In this article from American Scholar—though beginning from the possibly incorrect assumption that global warming is human caused and can be human corrected—the information about the various forms of geoengineering that are being discussed is very interesting, and very alarming.
“In the past four years, planetary climate modification, or geoengineering, has become the subject of intense inquiry. What exactly is geoengineering? First, consider the distinction between weather and climate. Weather is what’s happening more or less right now. Climate is the accumulation of weather over a standard average of 30 years. What geoengineering proposes to do is to modify climate, to deliberately intervene in natural processes, lowering global average temperatures and thus ameliorating the human effects that are warming the climate. There are two broad ways to do this: carbon dioxide removal (CDR) and solar radiation management (SRM). Carbon dioxide removal would use various methods to reduce anthropogenic CO2 levels in the air. Solar radiation management would send more sunlight back into space, reducing the input of what scientists call radiative forcing and what laypeople call heat. The former method works slowly, while the latter method can work within months. The authors of a 2009 Royal Society report said that geoengineering “is very likely to be technically feasible,” although it is not a substitute for reducing emissions in the first place. But the lack of political will to reduce emissions, the increasing levels of greenhouse gases in the atmosphere, the present and future effects of climate change, and the need to act fast to counter these trends have led a number of scientists and policymakers to give geoengineering serious consideration as a research endeavor and as a potential partial solution to near-term climate change.
“The questions this endeavor raises are foundational, even though the parts per million of atmospheric carbon dioxide seem so minuscule and the predicted temperature increases don’t seem, in a daily context, to be so daunting. And yet. Just what is the sweet spot for the Earth’s global average temperature—or, rather, the temperature we want the Earth to have? Keep the warming to about a 2°C rise? Should the parts per million (ppm) of atmospheric CO2 be 350? 450? We’re already pushing 400 ppm. At 450 we might avoid warming the planet above the 2°C mark. But that’s a 50-50 proposition if we rely solely on reducing emissions, according to Tom Wigley of the National Center for Atmospheric Research, and, he says, “any pathway to 450 looks rather optimistic.” The Royal Society says that “it seems increasingly likely that concentrations will exceed 500 ppm by mid-century and may approach 1000 ppm by 2100.” Such levels could lead to civilization-ending global warming.

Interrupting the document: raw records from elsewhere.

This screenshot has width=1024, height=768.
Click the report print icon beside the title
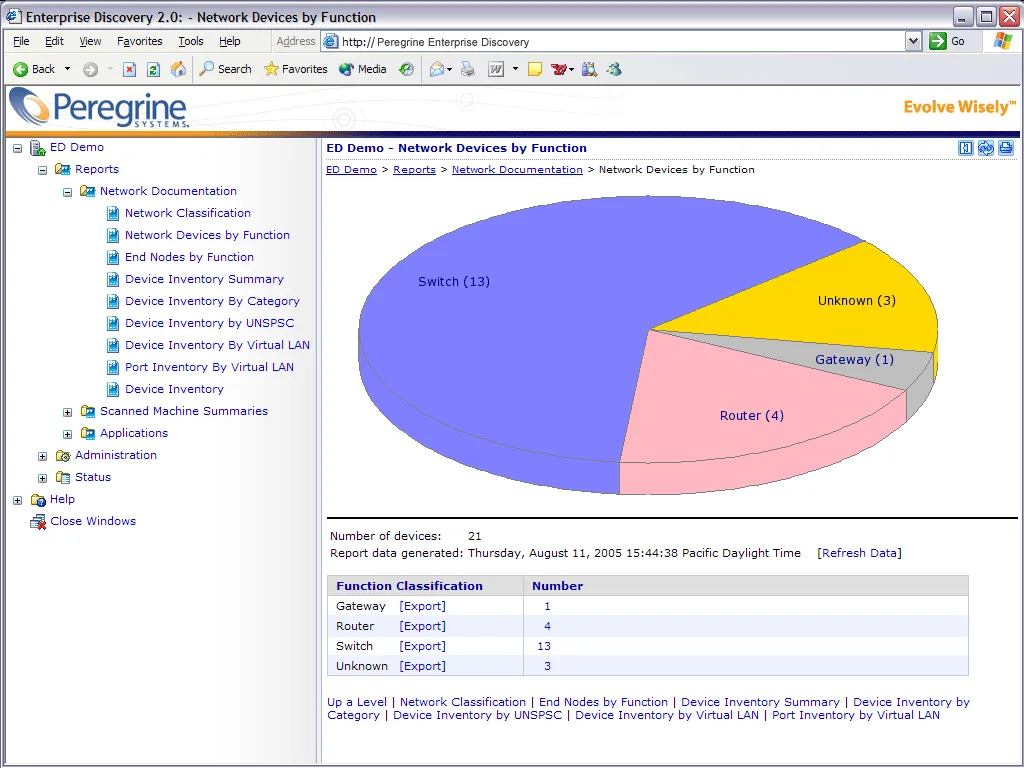tap(1006, 148)
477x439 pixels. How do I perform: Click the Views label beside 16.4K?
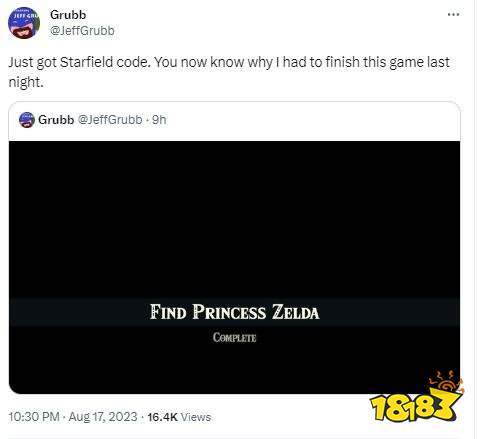(x=196, y=417)
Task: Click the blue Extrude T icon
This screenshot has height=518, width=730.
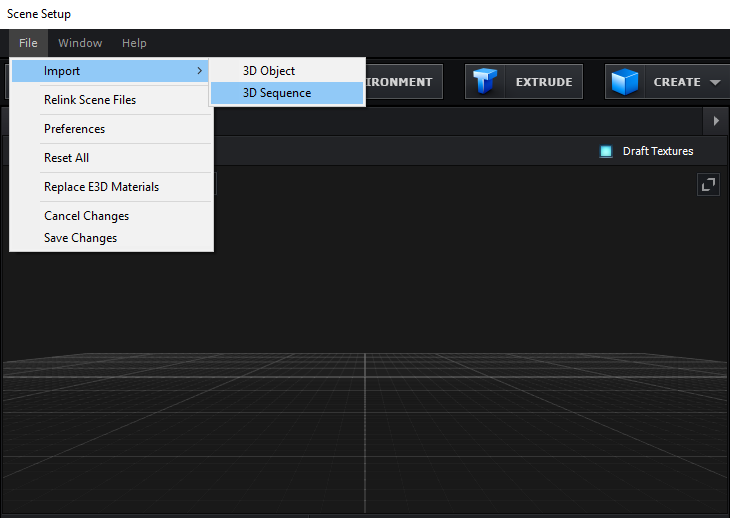Action: pos(487,82)
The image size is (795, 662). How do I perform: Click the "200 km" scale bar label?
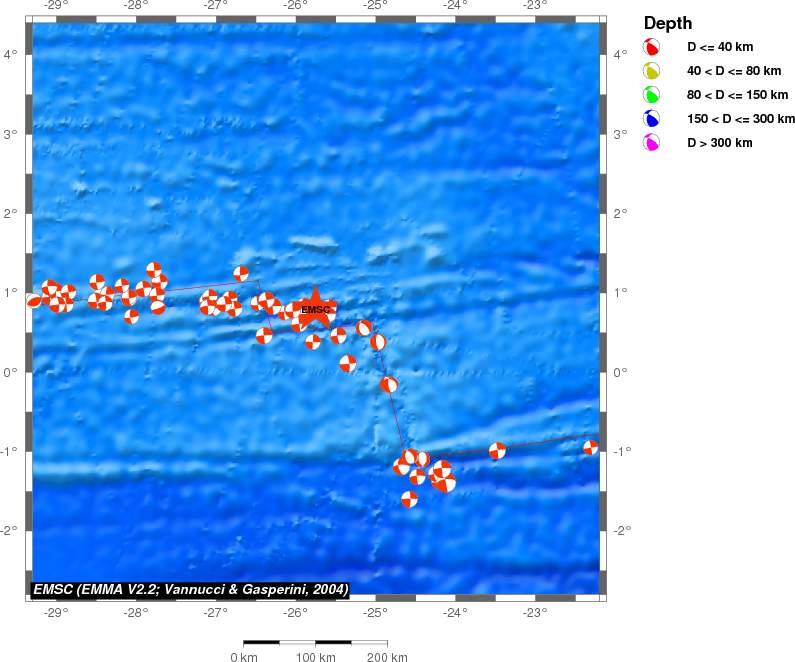point(387,657)
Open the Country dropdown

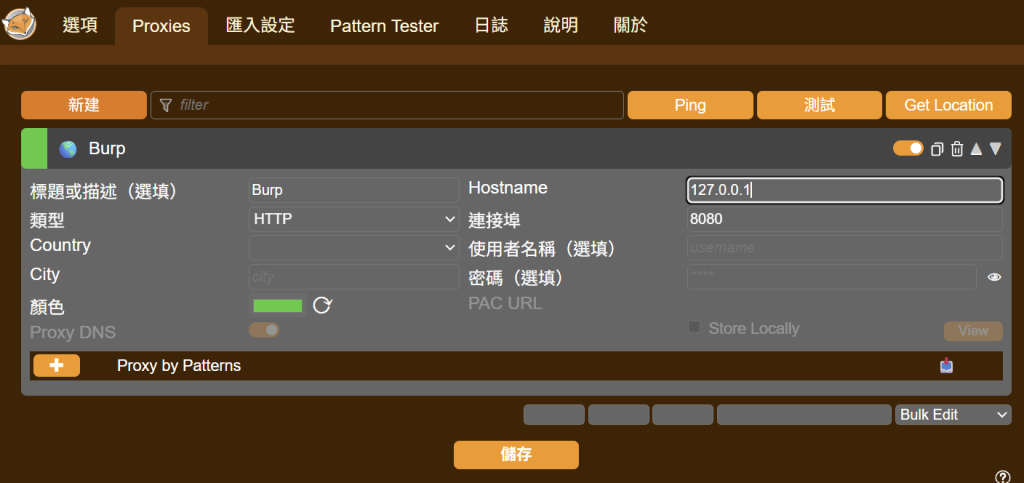(x=354, y=247)
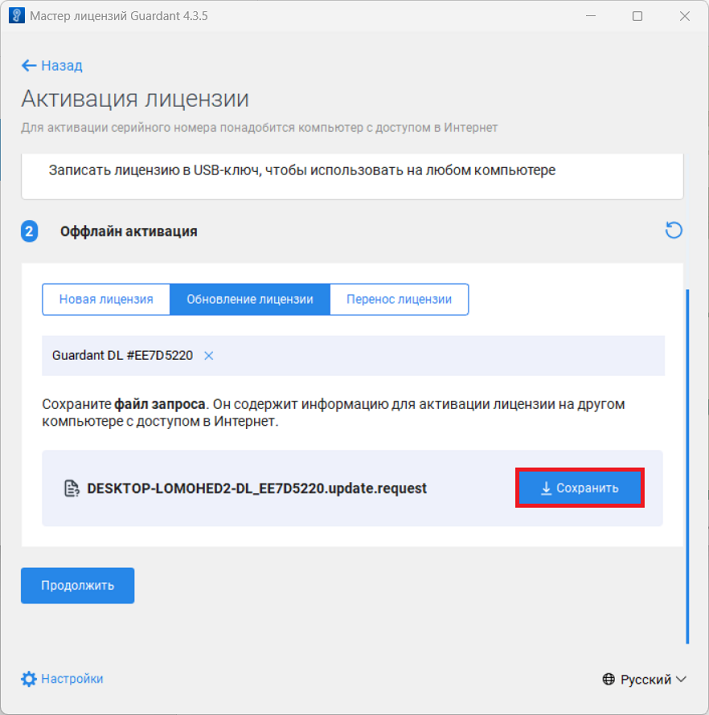Click the step 2 number badge
Screen dimensions: 709x715
click(x=29, y=231)
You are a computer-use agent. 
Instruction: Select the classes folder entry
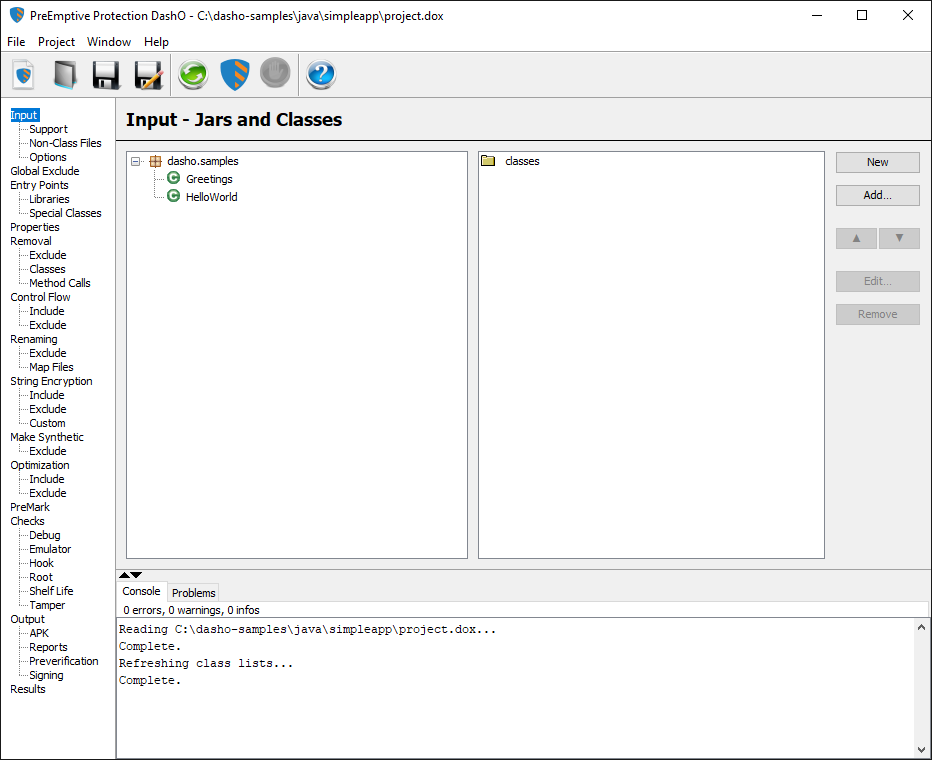pos(522,161)
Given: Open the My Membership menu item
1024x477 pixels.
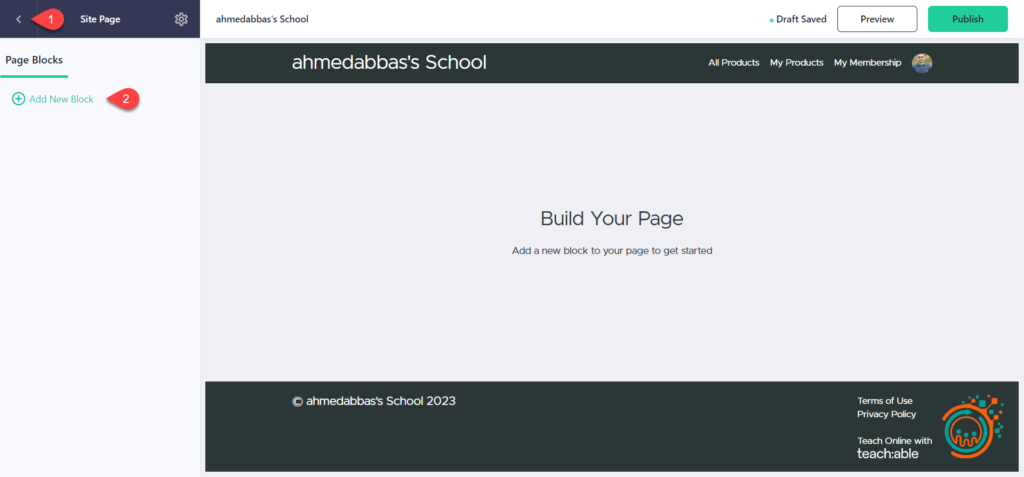Looking at the screenshot, I should pos(867,63).
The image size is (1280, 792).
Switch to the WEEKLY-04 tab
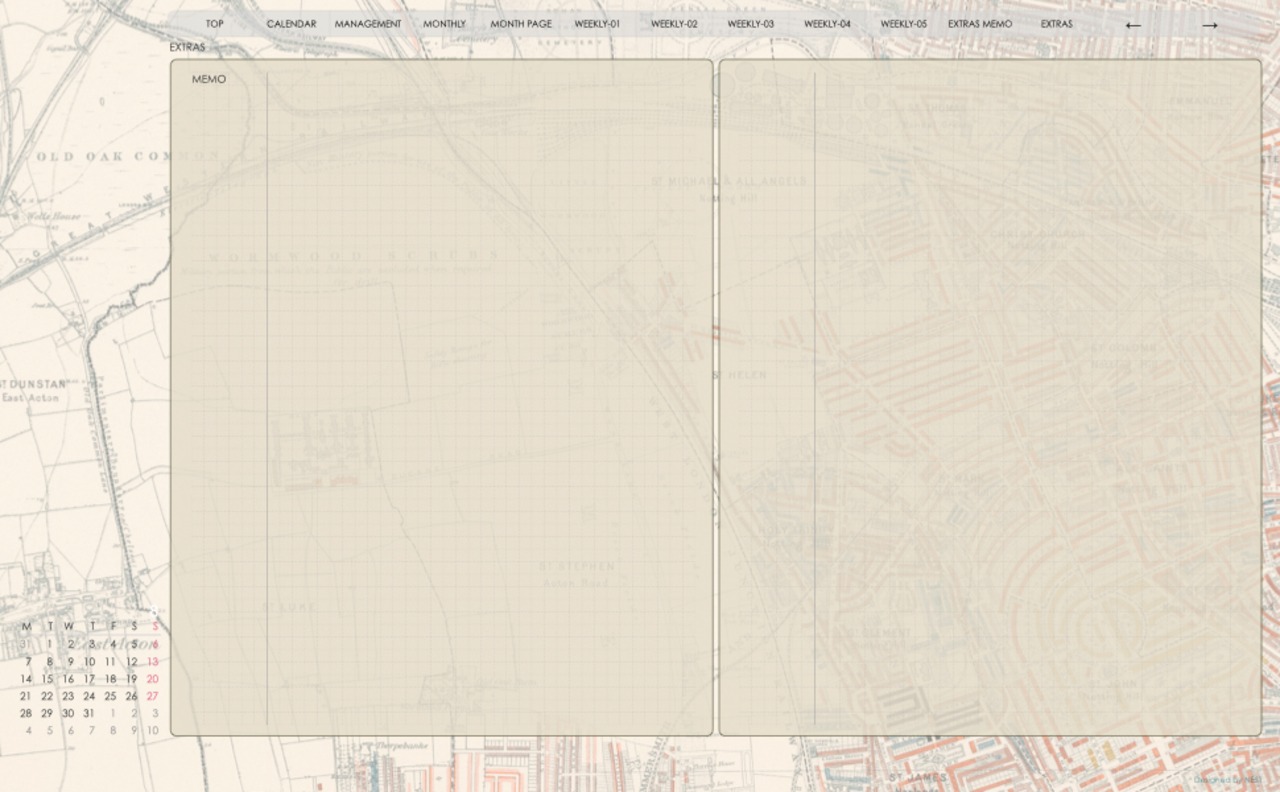point(827,24)
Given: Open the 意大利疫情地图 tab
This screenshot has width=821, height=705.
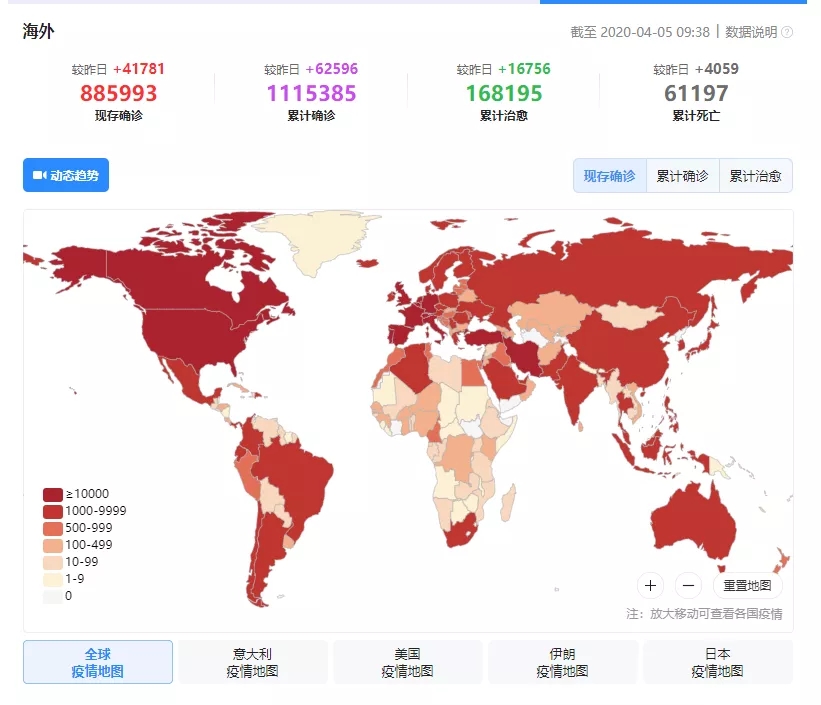Looking at the screenshot, I should point(252,662).
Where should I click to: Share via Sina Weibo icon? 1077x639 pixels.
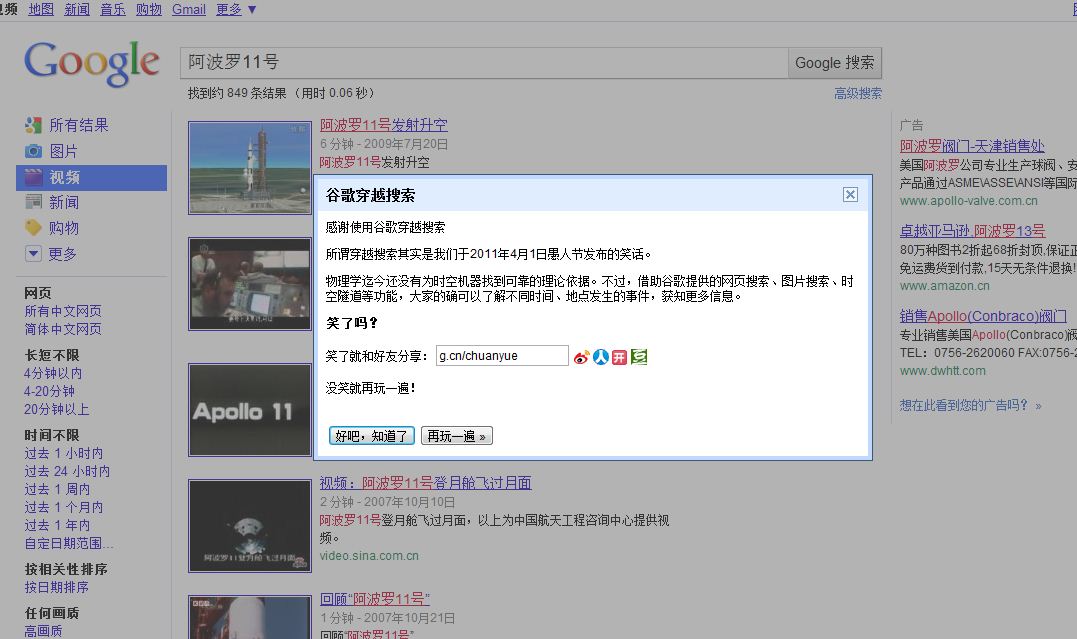(582, 357)
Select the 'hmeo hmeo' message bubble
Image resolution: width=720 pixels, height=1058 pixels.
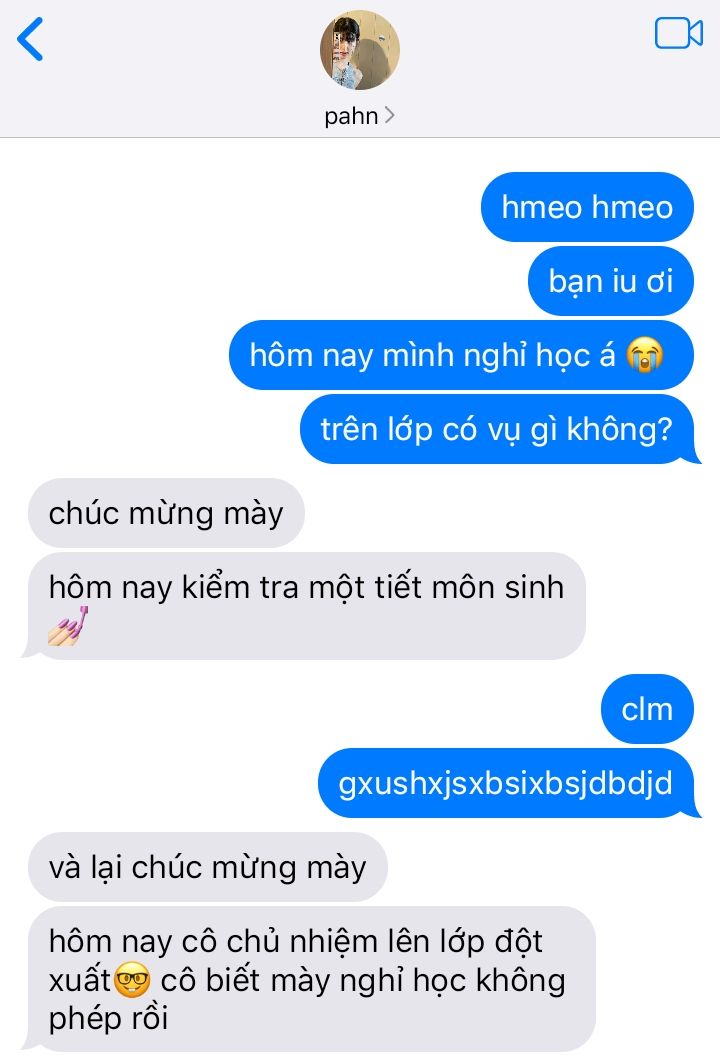587,207
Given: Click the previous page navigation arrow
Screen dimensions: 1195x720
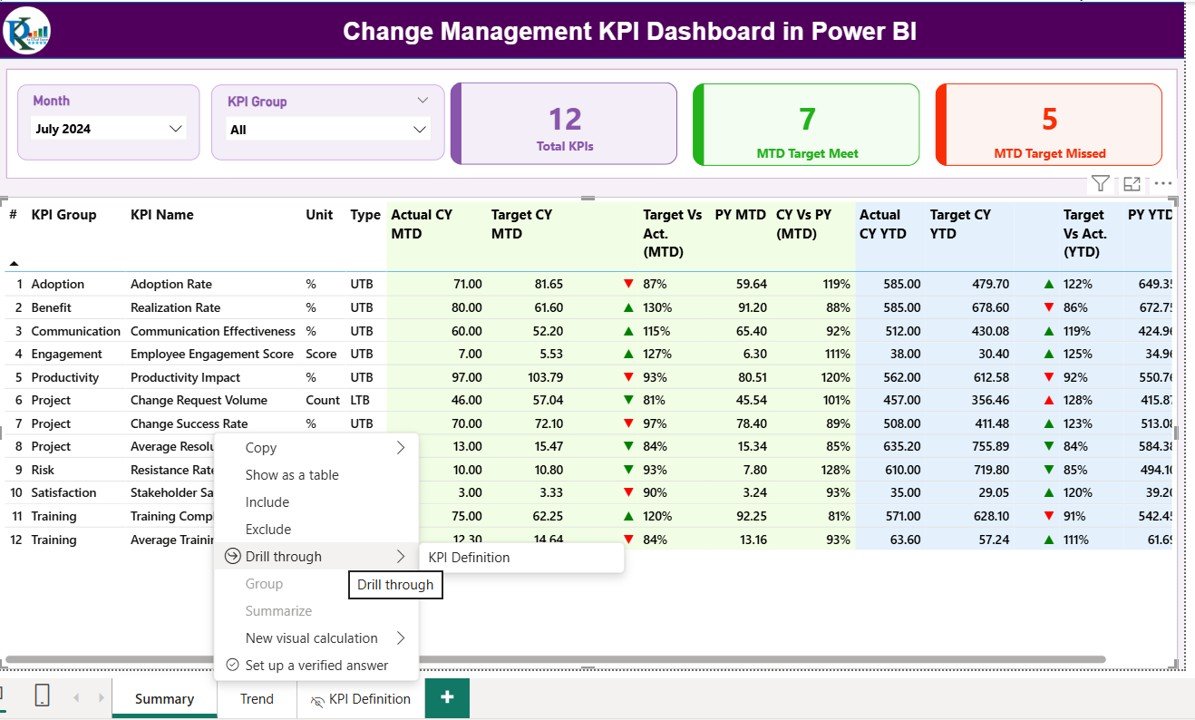Looking at the screenshot, I should [77, 698].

“What should trigger our use of geoengineering? Five hundred ppm? A series of sudden and strange weather events? Rapid release of ocean methane, which is frozen now but if thawed would dump massive amounts of this greenhouse gas in the air? No one knows and no one yet agrees. Should geoengineering proceed as one in a suite of options while we wrangle with cutting emissions? Or is it a last resort when Iceland no longer lives up to its name? Here, too, disagreement reigns.
“In its largest sense, geoengineering is not just an attempt to cool the planet’s atmosphere or to make our agitated climate happier. It’s an attempt to extend the lifespan of the Holocene, our current geologic epoch—which began about 12,000 years ago—so that humans and other creatures might last a bit longer than otherwise. Of course, some scientists call the current geologic period the Anthropocene—the era of global, human-induced changes to the atmosphere and biosphere. If that’s the case, then geoengineering is the ironic pursuit of vast technological means to return us to the Holocene. It’s a form of technological nostalgia.
“Scientist Paul Crutzen, who invented the term Anthropocene, blew the lid off what had been a fringe science in a 2006 letter published in the journal Climatic Change. Crutzen, a Nobel laureate and a soft-spoken lover of opera records, argued that our collective failure to reduce emissions now required scientists to take geoengineering seriously, especially the most exotic SRM idea of all: injecting sulfur in the stratosphere to reflect sunlight. Conveniently, sulfur injection is relatively cheap—no more than $50 billion a year, Crutzen suggested—and it works quickly. We know this because when volcanoes spew sulfur the planet cools.
“Scientists have begun researching CDR and SRM techniques. Congress and the House of Commons have both held hearings. And John Holdren, President Obama’s science adviser, won’t rule out geoengineering “if we get desperate enough.” Later he backpedaled from this sentiment, but the word is out.”